WHAT THE TASK ASKS:
From the records below, transcribe only the lines running from the one with "Naam (16, 609)" through the one with "Opmerkingen / Vragen (44, 689)". Keep both of those end lines.

SUPPLIED MATERIAL:
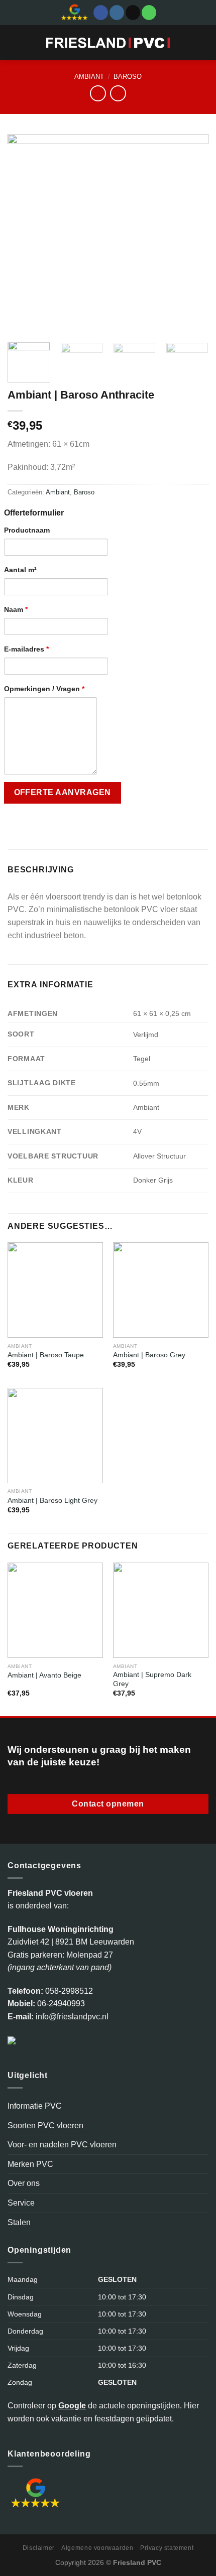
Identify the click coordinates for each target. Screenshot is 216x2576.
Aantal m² (20, 570)
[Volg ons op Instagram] (117, 12)
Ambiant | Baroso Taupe (46, 1355)
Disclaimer (39, 2547)
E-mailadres (26, 649)
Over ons (24, 2183)
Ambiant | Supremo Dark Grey (152, 1679)
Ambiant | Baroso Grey (149, 1355)
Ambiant (89, 76)
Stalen (19, 2222)
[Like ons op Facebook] (100, 12)
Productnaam (27, 530)
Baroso (128, 76)
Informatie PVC (35, 2106)
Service (21, 2203)
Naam (16, 609)
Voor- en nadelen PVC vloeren (62, 2144)
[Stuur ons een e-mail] (133, 12)
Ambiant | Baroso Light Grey (52, 1500)
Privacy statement (166, 2547)
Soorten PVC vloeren (45, 2125)
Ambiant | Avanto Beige (44, 1675)
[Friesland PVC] (108, 42)
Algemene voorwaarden (97, 2547)
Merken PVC (30, 2164)
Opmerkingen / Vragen (44, 689)
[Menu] (14, 42)
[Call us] (149, 12)
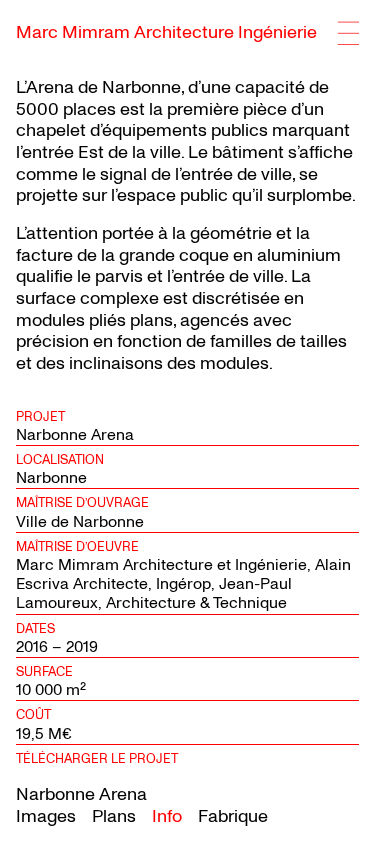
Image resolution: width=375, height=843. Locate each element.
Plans (114, 816)
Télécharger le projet (97, 759)
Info (167, 816)
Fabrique (233, 816)
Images (46, 816)
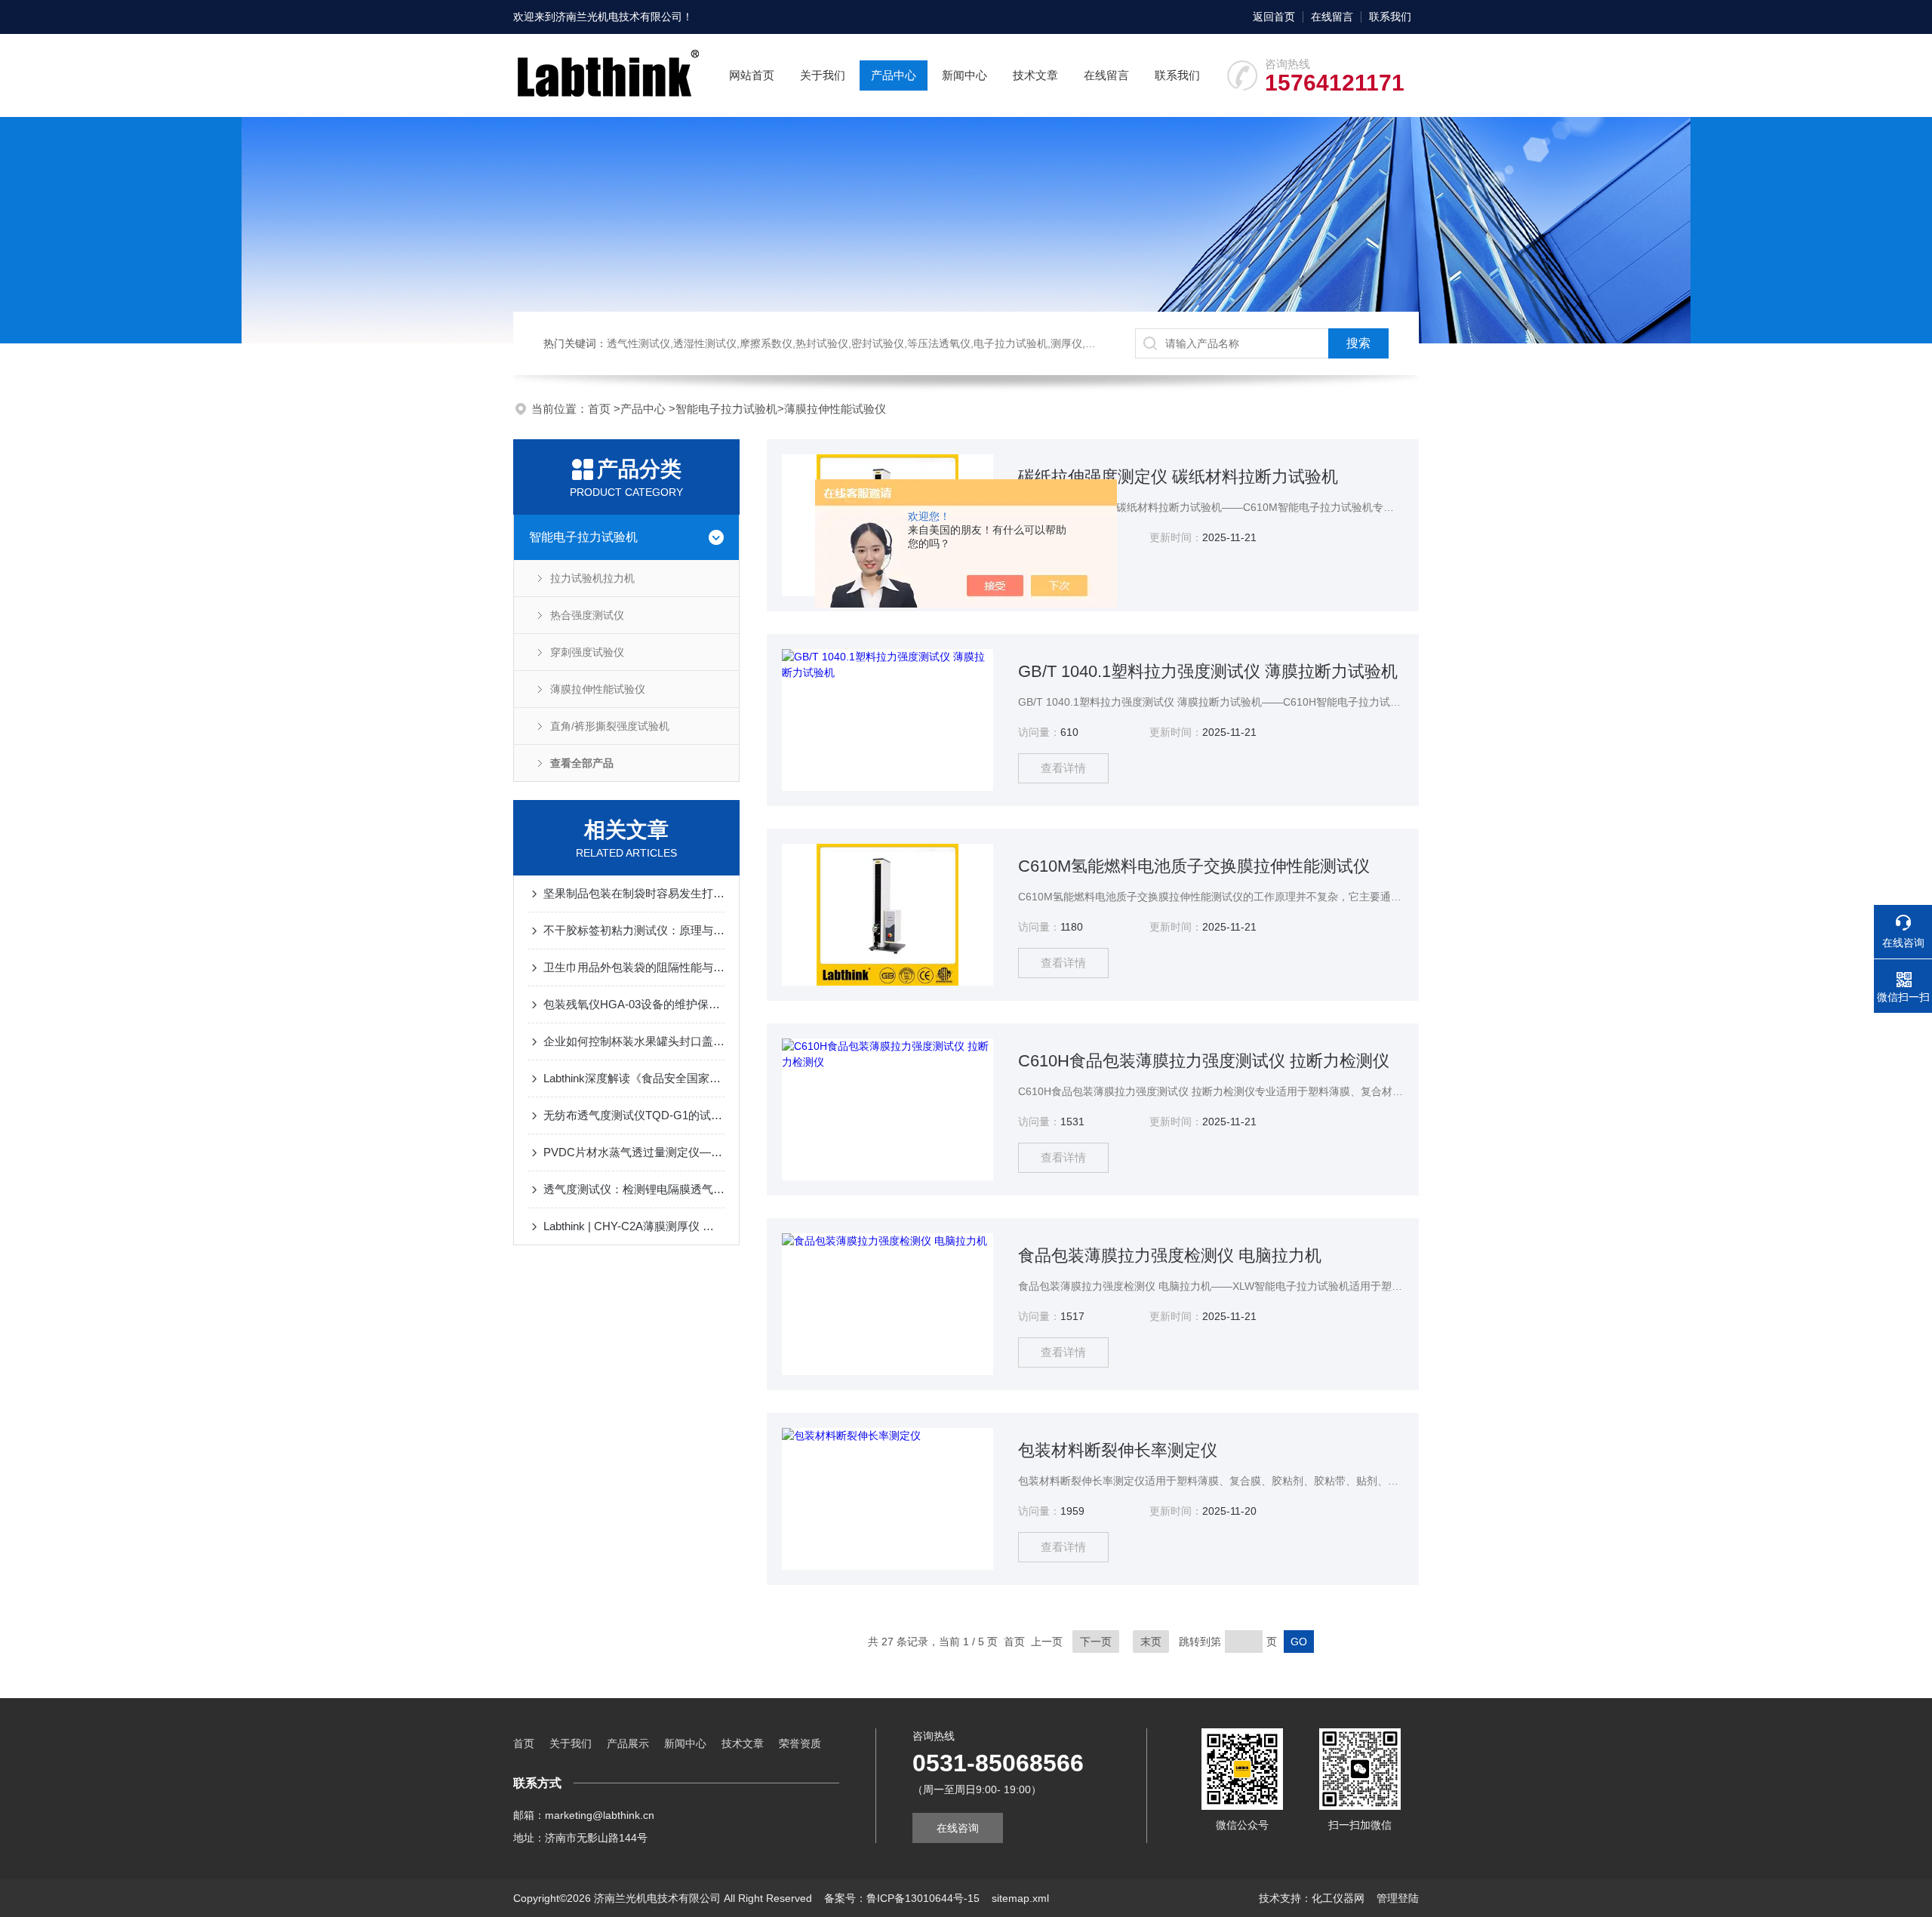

SOLUTION TO THE PROBLEM:
Naam (16, 609)
Voor- en nadelen PVC vloeren (62, 2144)
[Stuur ons een e-mail] (133, 12)
Ambiant | Baroso Light Grey (52, 1500)
Privacy statement (166, 2547)
Soorten PVC vloeren (45, 2125)
Ambiant | Avanto Beige (44, 1675)
[Friesland PVC] (108, 42)
Algemene voorwaarden (97, 2547)
Merken PVC (30, 2164)
Opmerkingen / Vragen (44, 689)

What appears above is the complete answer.